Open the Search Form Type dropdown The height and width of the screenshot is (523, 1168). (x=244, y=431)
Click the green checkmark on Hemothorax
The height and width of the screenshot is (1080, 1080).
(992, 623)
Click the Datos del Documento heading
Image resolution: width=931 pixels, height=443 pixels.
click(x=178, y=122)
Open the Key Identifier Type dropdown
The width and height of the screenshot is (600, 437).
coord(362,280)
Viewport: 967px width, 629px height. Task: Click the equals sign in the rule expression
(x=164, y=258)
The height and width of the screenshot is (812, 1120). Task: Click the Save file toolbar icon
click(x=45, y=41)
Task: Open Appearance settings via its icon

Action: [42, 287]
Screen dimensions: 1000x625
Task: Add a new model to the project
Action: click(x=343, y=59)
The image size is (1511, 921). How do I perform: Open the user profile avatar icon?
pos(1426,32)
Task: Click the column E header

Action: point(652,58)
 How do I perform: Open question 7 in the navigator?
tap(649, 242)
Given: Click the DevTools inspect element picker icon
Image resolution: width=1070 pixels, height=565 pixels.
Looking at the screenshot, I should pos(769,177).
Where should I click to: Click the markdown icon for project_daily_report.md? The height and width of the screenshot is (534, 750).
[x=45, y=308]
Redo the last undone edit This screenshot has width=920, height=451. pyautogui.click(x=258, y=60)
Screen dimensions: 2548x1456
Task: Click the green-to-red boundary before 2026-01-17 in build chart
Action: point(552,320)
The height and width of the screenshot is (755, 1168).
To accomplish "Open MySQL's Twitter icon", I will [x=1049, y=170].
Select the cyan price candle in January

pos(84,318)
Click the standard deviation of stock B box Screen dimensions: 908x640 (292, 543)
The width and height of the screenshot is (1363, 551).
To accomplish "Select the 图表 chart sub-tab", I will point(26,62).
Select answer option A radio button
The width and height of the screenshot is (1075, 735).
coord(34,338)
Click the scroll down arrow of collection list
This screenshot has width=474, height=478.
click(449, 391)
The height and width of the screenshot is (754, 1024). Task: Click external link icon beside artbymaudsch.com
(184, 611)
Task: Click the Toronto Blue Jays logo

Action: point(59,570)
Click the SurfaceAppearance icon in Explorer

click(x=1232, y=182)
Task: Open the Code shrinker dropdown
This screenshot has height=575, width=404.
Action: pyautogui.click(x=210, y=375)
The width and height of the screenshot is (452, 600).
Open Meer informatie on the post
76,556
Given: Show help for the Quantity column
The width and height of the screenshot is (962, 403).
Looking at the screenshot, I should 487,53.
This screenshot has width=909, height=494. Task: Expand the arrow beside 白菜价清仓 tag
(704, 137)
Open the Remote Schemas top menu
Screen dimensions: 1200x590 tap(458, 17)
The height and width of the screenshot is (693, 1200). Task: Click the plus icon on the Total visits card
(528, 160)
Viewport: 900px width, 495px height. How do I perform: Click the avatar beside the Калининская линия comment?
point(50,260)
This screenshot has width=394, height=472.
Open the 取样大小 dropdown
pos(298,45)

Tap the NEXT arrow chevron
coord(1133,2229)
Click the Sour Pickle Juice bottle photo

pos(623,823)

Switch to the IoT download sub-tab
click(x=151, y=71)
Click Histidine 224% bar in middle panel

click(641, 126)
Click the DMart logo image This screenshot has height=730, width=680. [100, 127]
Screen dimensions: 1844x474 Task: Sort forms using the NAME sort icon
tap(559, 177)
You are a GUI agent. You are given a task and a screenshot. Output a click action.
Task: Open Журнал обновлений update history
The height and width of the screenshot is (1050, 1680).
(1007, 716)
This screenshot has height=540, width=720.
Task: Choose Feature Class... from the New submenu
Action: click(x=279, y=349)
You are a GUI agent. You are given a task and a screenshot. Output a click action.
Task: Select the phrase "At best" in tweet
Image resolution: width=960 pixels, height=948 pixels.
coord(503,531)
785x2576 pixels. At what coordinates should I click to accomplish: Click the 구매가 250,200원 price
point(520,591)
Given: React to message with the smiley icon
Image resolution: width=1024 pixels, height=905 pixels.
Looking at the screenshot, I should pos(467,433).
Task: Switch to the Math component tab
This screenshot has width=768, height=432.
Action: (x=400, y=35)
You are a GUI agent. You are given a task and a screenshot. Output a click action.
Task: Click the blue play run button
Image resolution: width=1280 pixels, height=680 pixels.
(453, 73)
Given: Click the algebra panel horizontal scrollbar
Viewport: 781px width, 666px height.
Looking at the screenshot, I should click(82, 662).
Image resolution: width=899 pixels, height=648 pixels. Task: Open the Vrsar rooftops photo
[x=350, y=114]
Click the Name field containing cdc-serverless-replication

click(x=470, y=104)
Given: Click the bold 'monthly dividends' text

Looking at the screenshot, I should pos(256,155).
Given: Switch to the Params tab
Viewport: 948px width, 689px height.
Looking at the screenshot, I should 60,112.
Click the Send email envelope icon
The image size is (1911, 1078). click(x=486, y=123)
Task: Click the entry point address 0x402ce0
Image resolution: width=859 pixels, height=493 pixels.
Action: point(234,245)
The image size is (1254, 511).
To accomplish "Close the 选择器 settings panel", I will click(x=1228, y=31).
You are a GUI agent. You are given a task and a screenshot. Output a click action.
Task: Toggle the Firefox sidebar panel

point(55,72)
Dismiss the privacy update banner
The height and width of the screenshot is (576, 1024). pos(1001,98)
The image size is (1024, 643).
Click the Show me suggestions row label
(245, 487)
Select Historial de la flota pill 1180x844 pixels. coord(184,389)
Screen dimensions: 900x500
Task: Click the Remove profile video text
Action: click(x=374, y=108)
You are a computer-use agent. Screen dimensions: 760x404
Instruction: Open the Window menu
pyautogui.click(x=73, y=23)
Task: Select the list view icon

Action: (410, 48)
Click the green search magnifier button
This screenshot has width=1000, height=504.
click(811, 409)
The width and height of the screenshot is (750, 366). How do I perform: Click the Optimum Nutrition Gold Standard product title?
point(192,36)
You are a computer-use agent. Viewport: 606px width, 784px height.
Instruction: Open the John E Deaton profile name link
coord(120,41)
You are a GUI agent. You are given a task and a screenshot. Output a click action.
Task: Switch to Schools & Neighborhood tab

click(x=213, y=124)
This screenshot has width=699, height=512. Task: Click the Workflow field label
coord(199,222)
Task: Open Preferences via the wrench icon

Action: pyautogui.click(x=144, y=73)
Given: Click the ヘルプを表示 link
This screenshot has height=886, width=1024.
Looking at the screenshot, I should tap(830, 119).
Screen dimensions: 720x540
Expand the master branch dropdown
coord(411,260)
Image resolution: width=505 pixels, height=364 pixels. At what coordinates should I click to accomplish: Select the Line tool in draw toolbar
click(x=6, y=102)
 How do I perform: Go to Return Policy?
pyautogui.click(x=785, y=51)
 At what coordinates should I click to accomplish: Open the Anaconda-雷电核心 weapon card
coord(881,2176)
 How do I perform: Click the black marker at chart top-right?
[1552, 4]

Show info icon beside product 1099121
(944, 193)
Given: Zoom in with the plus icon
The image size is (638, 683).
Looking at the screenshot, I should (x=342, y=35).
==========
_Exercise goal_
Each entry above is to be copied out exactly as written.

_Expected answer_
Open the Search Form Type dropdown The height and width of the screenshot is (523, 1168). (x=244, y=431)
Click the green checkmark on Hemothorax
The height and width of the screenshot is (1080, 1080).
(992, 623)
Click the Datos del Documento heading
Image resolution: width=931 pixels, height=443 pixels.
click(x=178, y=122)
Open the Key Identifier Type dropdown
The width and height of the screenshot is (600, 437).
coord(362,280)
Viewport: 967px width, 629px height. Task: Click the equals sign in the rule expression
(x=164, y=258)
The height and width of the screenshot is (812, 1120). Task: Click the Save file toolbar icon
click(x=45, y=41)
Task: Open Appearance settings via its icon

Action: [42, 287]
Screen dimensions: 1000x625
Task: Add a new model to the project
Action: click(x=343, y=59)
The image size is (1511, 921). How do I perform: Open the user profile avatar icon?
pos(1426,32)
Task: Click the column E header

Action: point(652,58)
 How do I perform: Open question 7 in the navigator?
tap(649, 242)
Given: Click the DevTools inspect element picker icon
Image resolution: width=1070 pixels, height=565 pixels.
Looking at the screenshot, I should pos(769,177).
Where should I click to: Click the markdown icon for project_daily_report.md? The height and width of the screenshot is (534, 750).
[x=45, y=308]
Redo the last undone edit This screenshot has width=920, height=451. pyautogui.click(x=258, y=60)
Screen dimensions: 2548x1456
Task: Click the green-to-red boundary before 2026-01-17 in build chart
Action: point(552,320)
The height and width of the screenshot is (755, 1168).
To accomplish "Open MySQL's Twitter icon", I will [x=1049, y=170].
Select the cyan price candle in January

pos(84,318)
Click the standard deviation of stock B box Screen dimensions: 908x640 (292, 543)
The width and height of the screenshot is (1363, 551).
To accomplish "Select the 图表 chart sub-tab", I will point(26,62).
Select answer option A radio button
The width and height of the screenshot is (1075, 735).
coord(34,338)
Click the scroll down arrow of collection list
This screenshot has width=474, height=478.
click(449, 391)
The height and width of the screenshot is (754, 1024). Task: Click external link icon beside artbymaudsch.com
(184, 611)
Task: Click the Toronto Blue Jays logo

Action: point(59,570)
Click the SurfaceAppearance icon in Explorer

click(x=1232, y=182)
Task: Open the Code shrinker dropdown
This screenshot has height=575, width=404.
Action: pyautogui.click(x=210, y=375)
The width and height of the screenshot is (452, 600).
Open Meer informatie on the post
76,556
Given: Show help for the Quantity column
The width and height of the screenshot is (962, 403).
Looking at the screenshot, I should 487,53.
This screenshot has width=909, height=494. Task: Expand the arrow beside 白菜价清仓 tag
(704, 137)
Open the Remote Schemas top menu
Screen dimensions: 1200x590 tap(458, 17)
The height and width of the screenshot is (693, 1200). Task: Click the plus icon on the Total visits card
(528, 160)
Viewport: 900px width, 495px height. How do I perform: Click the avatar beside the Калининская линия comment?
point(50,260)
This screenshot has width=394, height=472.
Open the 取样大小 dropdown
pos(298,45)

Tap the NEXT arrow chevron
coord(1133,2229)
Click the Sour Pickle Juice bottle photo

pos(623,823)

Switch to the IoT download sub-tab
click(x=151, y=71)
Click Histidine 224% bar in middle panel

click(641, 126)
Click the DMart logo image This screenshot has height=730, width=680. [100, 127]
Screen dimensions: 1844x474 Task: Sort forms using the NAME sort icon
tap(559, 177)
You are a GUI agent. You are given a task and a screenshot. Output a click action.
Task: Open Журнал обновлений update history
The height and width of the screenshot is (1050, 1680).
(1007, 716)
This screenshot has height=540, width=720.
Task: Choose Feature Class... from the New submenu
Action: click(x=279, y=349)
You are a GUI agent. You are given a task and a screenshot. Output a click action.
Task: Select the phrase "At best" in tweet
Image resolution: width=960 pixels, height=948 pixels.
coord(503,531)
785x2576 pixels. At what coordinates should I click to accomplish: Click the 구매가 250,200원 price
point(520,591)
Given: React to message with the smiley icon
Image resolution: width=1024 pixels, height=905 pixels.
Looking at the screenshot, I should pos(467,433).
Task: Switch to the Math component tab
This screenshot has width=768, height=432.
Action: (x=400, y=35)
You are a GUI agent. You are given a task and a screenshot. Output a click action.
Task: Click the blue play run button
Image resolution: width=1280 pixels, height=680 pixels.
(453, 73)
Given: Click the algebra panel horizontal scrollbar
Viewport: 781px width, 666px height.
Looking at the screenshot, I should click(82, 662).
Image resolution: width=899 pixels, height=648 pixels. Task: Open the Vrsar rooftops photo
[x=350, y=114]
Click the Name field containing cdc-serverless-replication

click(x=470, y=104)
Given: Click the bold 'monthly dividends' text

Looking at the screenshot, I should pos(256,155).
Given: Switch to the Params tab
Viewport: 948px width, 689px height.
Looking at the screenshot, I should 60,112.
Click the Send email envelope icon
The image size is (1911, 1078). click(x=486, y=123)
Task: Click the entry point address 0x402ce0
Image resolution: width=859 pixels, height=493 pixels.
Action: point(234,245)
The image size is (1254, 511).
To accomplish "Close the 选择器 settings panel", I will click(x=1228, y=31).
You are a GUI agent. You are given a task and a screenshot. Output a click action.
Task: Toggle the Firefox sidebar panel

point(55,72)
Dismiss the privacy update banner
The height and width of the screenshot is (576, 1024). pos(1001,98)
The image size is (1024, 643).
Click the Show me suggestions row label
(245, 487)
Select Historial de la flota pill 1180x844 pixels. coord(184,389)
Screen dimensions: 900x500
Task: Click the Remove profile video text
Action: click(x=374, y=108)
You are a computer-use agent. Screen dimensions: 760x404
Instruction: Open the Window menu
pyautogui.click(x=73, y=23)
Task: Select the list view icon

Action: (410, 48)
Click the green search magnifier button
This screenshot has width=1000, height=504.
click(811, 409)
The width and height of the screenshot is (750, 366). How do I perform: Click the Optimum Nutrition Gold Standard product title?
point(192,36)
You are a computer-use agent. Viewport: 606px width, 784px height.
Instruction: Open the John E Deaton profile name link
coord(120,41)
You are a GUI agent. You are given a task and a screenshot. Output a click action.
Task: Switch to Schools & Neighborhood tab

click(x=213, y=124)
This screenshot has width=699, height=512. Task: Click the Workflow field label
coord(199,222)
Task: Open Preferences via the wrench icon

Action: pyautogui.click(x=144, y=73)
Given: Click the ヘルプを表示 link
This screenshot has height=886, width=1024.
Looking at the screenshot, I should tap(830, 119).
Screen dimensions: 720x540
Expand the master branch dropdown
coord(411,260)
Image resolution: width=505 pixels, height=364 pixels. At what coordinates should I click to accomplish: Select the Line tool in draw toolbar
click(x=6, y=102)
 How do I perform: Go to Return Policy?
pyautogui.click(x=785, y=51)
 At what coordinates should I click to accomplish: Open the Anaconda-雷电核心 weapon card
coord(881,2176)
 How do I perform: Click the black marker at chart top-right?
[1552, 4]

Show info icon beside product 1099121
(944, 193)
Given: Zoom in with the plus icon
The image size is (638, 683).
Looking at the screenshot, I should (x=342, y=35).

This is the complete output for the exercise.